For Beachy, the story has only just begun
Braves righty hopes rapid ascent to Majors only the beginning
LAKE BUENA VISTA, Fla. -- Brandon Beachy's story ascended to the "incredible" stage when he was summoned from the instructional league to make the first three starts of his Major League career for the Braves in the heat of a pennant race in 2010.
It has steadily become even more amazing in the two years that have followed.
"It is my story and a part of who I am, but it doesn't really matter much in this clubhouse or on that field," Beachy said. "Eight other guys on the field with you have their own stories. We're all competing together on the same field. It doesn't matter if you are the number one overall pick or you were unpicked. It doesn't matter when you're out there. I'd like to continue mine for a long time, with my back story being on the back burner."
As Beachy prepares for his second full Major League season, it is incredible to think the average Braves fan did not really know who he was two years ago. Now some of these same fans view him as a stabilizing component of an Atlanta starting rotation that is surrounded by uncertainty as Tommy Hanson and Jair Jurrjens attempt to rebound from injuries.
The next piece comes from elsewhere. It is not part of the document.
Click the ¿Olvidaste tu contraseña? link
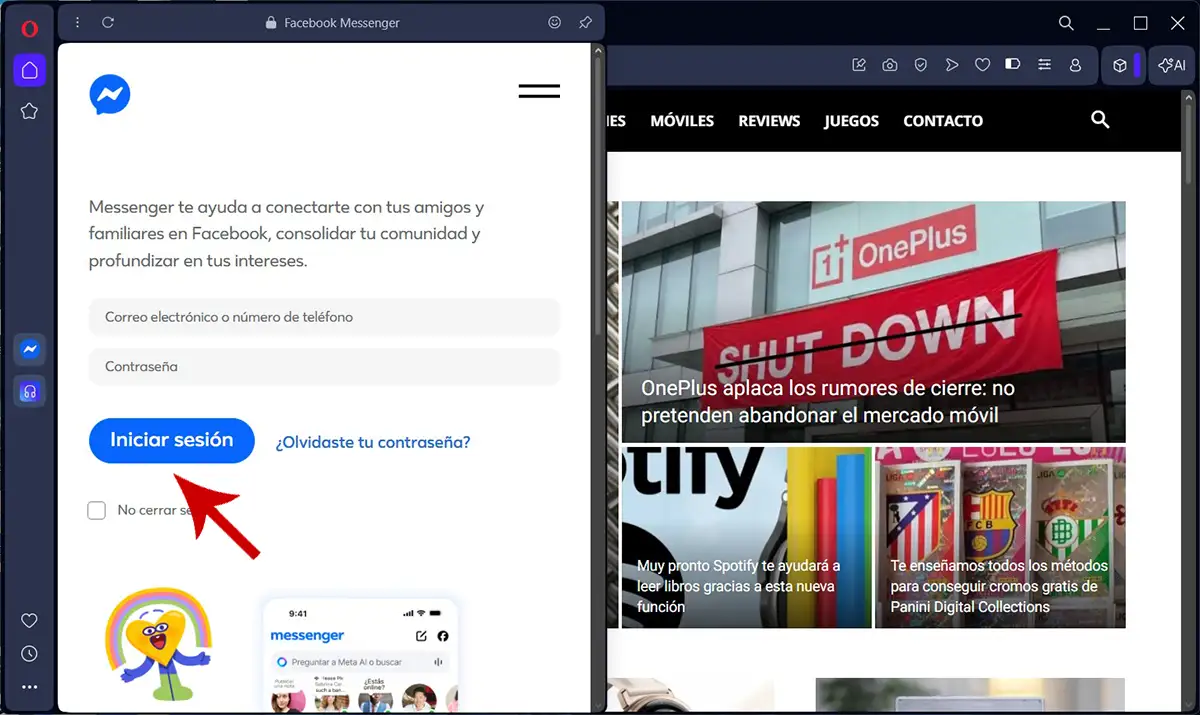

With Tim Hudson set to miss at least the season's first month while recovering from back surgery, Beachy might arguably stand as the most dependable starting pitcher the Braves have right now. Not bad for somebody who estimates he might have thrown six innings for Northwestern High School in Kokomo, Ind.
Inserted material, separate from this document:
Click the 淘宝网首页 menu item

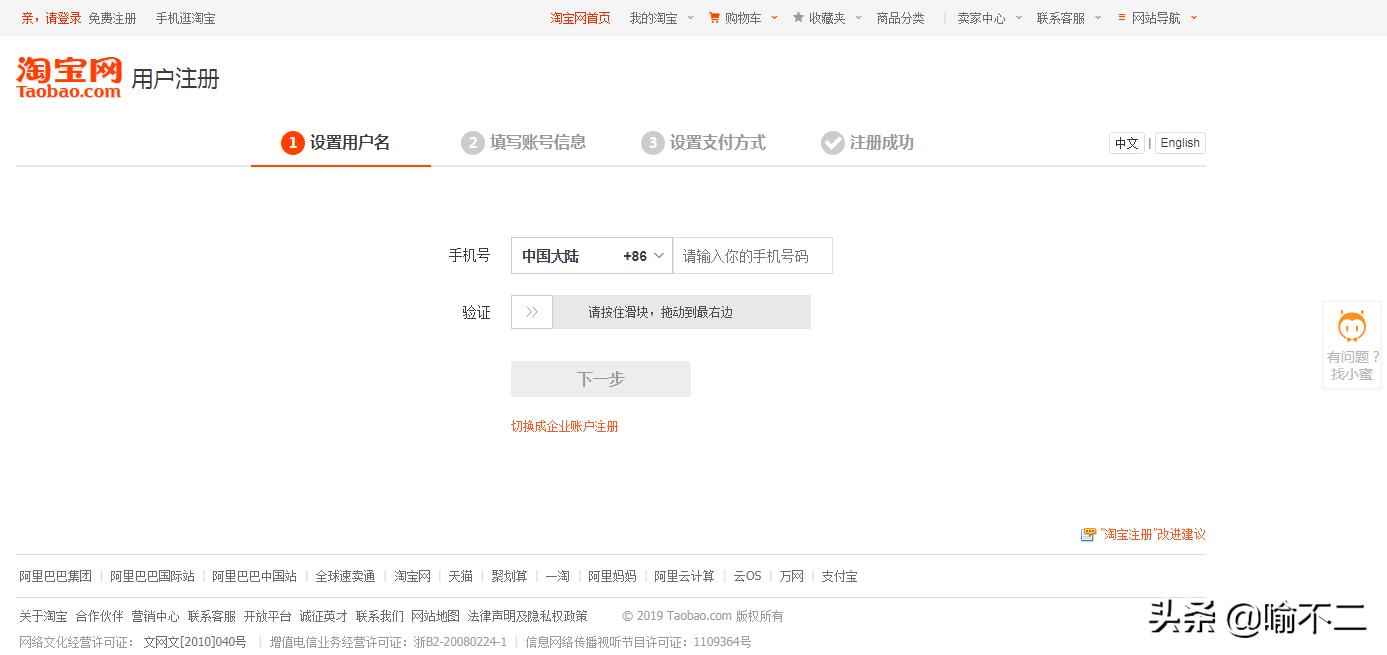point(580,17)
"It doesn't surprise me with Beach," Braves third baseman Chipper Jones said. "He's a smart guy, a very athletic guy. He's just continuing to get better. I faced him [Saturday] and he threw great."
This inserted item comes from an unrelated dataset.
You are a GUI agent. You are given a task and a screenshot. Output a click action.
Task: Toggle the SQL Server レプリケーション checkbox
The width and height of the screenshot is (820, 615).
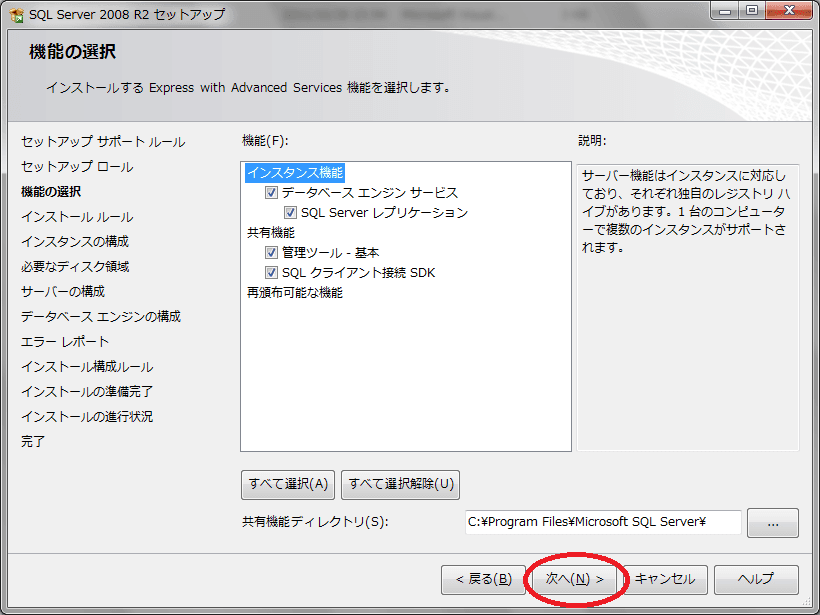289,212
Beachy's story remains compelling even after it has been told countless times over the past couple years. After spending three years as a third baseman/part-time closer at Indiana Wesleyan University, he spent the summer of 2008 pitching in a collegiate league in Virginia. He was discovered there by veteran scout Gene Kerns, who convinced the Braves to provide a $20,000 signing bonus.
That $20,000 investment has already paid dividends that were never envisioned. Beachy went 7-3 with a 3.68 ERA in 25 starts for the Braves last year. His 169 strikeouts were the most recorded by a Braves rookie pitcher dating back to 1900.
"That's pretty cool," Beachy said. "It is. But at the same time, it's strikeouts. We don't win and lose games based on strikeouts. So that kind of keeps it in perspective for me. It's a fun thing. But [strikeouts are] not at the top of the list of priorities for me."
Beachy's strikeout total might actually drop a little this year as he attempts to be more efficient than he was last year, when he worked at least seven innings in just two of his 25 starts. The young hurler was unable to complete at least six innings in nine of his 25 starts.
"For me, it's usually throwing too many pitches, giving guys too many opportunities," Beachy said. "It's something I'm definitely conscious of and looking to improve."
As impressive as Beachy was last year, he undoubtedly has plenty of room to improve and learn the art of pitching. The 25 starts he made last year were three more than he made during his entire Minor League career.
Beachy made eight starts for Class A-Advanced Myrtle Beach in 2009. But he did not get his big break until midway through the 2010 season, when the Braves opted to put him in Double-A Mississippi's rotation. After six starts, he was promoted to the Triple-A level, where he posted a 2.17 ERA in eight appearances (seven starts).
Beachy's career path changed significantly after he transitioned to a starting role in July 2010. He went from being relatively unknown to being in Atlanta's rotation for the two most important weeks of the season. The Braves called him to the Majors to replace an injured Jurrjens and start against the Phillies in Philadelphia on Sept. 19 of that year.
"It is incredible how quickly I've gotten to where I am," Beachy said.
Those who have come to understand Beachy's drive understand that he is certainly not yet satisfied. When his dreams of swinging like Frank Thomas or Barry Larkin died, he continued to fight to find a way to continue playing baseball. Since being given the unexpected opportunity to play at a professional level, he has been determined not to squander it.
"He's going to be a top-of-the-rotation guy," Hudson said. "He's got a great work ethic. But more than that, I think he's hungry. He was a guy who was not handed anything. Those kinds of guys play with chips on their shoulders. Those are the kinds of guys you'd like to have on your team."
Mark Bowman is a reporter for MLB.com. This story was not subject to the approval of Major League Baseball or its clubs.